EUR/USD Price Analysis: 20-Day EMA Acts As Key Barrier For Euro Bulls
The EUR/USD pair faces an intense sell-off after breaking below the round-level support of 1.0800 and posts a fresh three-week low at 1.0777 in Thursday’s European session. The major currency pair weakens after a sharp recovery in the US Dollar (USD). The US Dollar Index (DXY), which tracks the Greenback’s value against six major currencies, surges to 104.40 after recovering from a fresh weekly low of 103.86.
The US Dollar rose as market participants had already discounted the Federal Reserve’s (Fed) dovish guidance on interest rates in the monetary policy announcement on Wednesday. The Fed kept borrowing rates steady in the range of 5.25%-5.50%. Fed Chair Jerome Powell said policymakers have gained greater confidence from the Q2 inflation data.

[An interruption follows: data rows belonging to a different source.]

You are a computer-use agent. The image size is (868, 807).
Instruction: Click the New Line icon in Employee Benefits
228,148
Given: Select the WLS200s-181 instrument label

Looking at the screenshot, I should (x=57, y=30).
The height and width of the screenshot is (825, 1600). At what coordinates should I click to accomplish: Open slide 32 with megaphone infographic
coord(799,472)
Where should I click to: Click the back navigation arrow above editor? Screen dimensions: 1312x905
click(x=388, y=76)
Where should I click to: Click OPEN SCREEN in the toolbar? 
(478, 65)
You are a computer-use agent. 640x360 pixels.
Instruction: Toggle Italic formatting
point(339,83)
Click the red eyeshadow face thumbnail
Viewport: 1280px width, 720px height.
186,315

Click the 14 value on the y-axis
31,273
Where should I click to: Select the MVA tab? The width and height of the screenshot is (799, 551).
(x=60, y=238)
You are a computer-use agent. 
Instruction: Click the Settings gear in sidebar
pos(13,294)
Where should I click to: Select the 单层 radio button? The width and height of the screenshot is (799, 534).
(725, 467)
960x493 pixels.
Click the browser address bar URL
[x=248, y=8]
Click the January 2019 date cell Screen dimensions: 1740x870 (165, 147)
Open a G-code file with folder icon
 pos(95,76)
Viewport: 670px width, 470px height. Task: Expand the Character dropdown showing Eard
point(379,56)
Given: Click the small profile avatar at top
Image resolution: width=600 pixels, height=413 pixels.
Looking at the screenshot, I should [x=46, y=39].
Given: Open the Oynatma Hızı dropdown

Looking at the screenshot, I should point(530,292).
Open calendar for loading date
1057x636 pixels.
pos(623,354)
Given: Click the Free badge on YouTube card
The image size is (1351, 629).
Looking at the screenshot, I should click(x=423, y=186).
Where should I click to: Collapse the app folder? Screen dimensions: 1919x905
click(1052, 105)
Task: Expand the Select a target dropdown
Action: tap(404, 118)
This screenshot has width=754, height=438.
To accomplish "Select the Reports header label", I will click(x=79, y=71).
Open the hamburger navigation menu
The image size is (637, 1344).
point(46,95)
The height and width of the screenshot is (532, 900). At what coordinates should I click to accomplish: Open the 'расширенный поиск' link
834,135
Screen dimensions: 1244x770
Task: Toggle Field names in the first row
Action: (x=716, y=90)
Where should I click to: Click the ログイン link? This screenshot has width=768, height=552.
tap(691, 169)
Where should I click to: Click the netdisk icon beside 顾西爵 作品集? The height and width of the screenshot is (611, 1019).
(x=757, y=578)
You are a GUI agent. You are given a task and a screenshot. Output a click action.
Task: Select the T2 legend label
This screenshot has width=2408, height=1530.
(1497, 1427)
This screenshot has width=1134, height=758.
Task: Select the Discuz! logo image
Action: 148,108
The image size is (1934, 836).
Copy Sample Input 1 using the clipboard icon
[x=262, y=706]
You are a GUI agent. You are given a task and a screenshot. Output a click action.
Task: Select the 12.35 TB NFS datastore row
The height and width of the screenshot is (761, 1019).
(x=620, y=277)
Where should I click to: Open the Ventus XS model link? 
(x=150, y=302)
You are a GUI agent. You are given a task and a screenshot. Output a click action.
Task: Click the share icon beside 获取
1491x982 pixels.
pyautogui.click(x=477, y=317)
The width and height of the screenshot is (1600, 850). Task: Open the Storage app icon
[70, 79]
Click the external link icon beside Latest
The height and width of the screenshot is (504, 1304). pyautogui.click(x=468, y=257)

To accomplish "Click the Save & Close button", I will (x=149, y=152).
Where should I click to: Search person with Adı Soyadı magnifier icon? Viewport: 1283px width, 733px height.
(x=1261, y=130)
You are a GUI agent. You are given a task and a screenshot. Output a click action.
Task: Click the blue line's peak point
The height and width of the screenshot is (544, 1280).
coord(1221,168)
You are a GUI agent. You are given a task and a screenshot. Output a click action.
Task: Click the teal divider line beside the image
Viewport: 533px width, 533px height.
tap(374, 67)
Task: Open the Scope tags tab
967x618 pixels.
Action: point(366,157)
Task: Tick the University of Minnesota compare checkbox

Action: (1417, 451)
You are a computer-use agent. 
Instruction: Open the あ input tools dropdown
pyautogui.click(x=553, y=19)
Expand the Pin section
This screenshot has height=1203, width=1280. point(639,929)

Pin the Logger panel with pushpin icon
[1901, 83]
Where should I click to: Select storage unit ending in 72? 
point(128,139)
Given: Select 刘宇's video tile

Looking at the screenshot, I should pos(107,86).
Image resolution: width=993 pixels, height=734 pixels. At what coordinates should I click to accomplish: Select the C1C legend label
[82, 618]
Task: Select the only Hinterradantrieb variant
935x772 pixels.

When asked about rate cuts in September, Powell replied, "If we were to see inflation moving down more or less in line with expectations, growth remains reasonably strong, and the labor market remains consistent with current conditions, then I think a rate cut could be on the table at the September meeting”, Reuters reported.
Going forward, investors will focus on the United States (US) ISM Manufacturing PMI and Nonfarm Payrolls (NFP) report for July, which will be published at 14:00 GMT and on Friday, respectively.
Meanwhile, faster-than-expected growth in preliminary Eurozone Harmonized Index of Consumer Prices (HICP) data for July has raised doubts about whether the European Central Bank (ECB) will cut interest rates in September.
EUR/USD trades inside a Symmetrical Triangle formation on a daily timeframe, which exhibits a sideways trend. The aforementioned chart pattern signifies a sharp volatility contraction, which is expected to remain for a while amid the absence of clear signals of a breakout or a breakdown.
The shared currency pair faces selling pressure near the 20-day Exponential Moving Average (EMA) around 1.0835, suggesting that the near-term trend is bearish.
The 14-day Relative Strength Index (RSI) oscillates in the 40.00-60.00 range, indicating indecisiveness among market participants.
A fresh downside could appear if the asset breaks below the round-level support of 1.0700, which will expose the asset to June 26 low at 1.0666, followed by April 16 low around 1.0600.
On the flip side, an upside move above June 3 high near 1.0900 will drive the asset towards July 17 high at 1.0948 and the psychological resistance of 1.1000.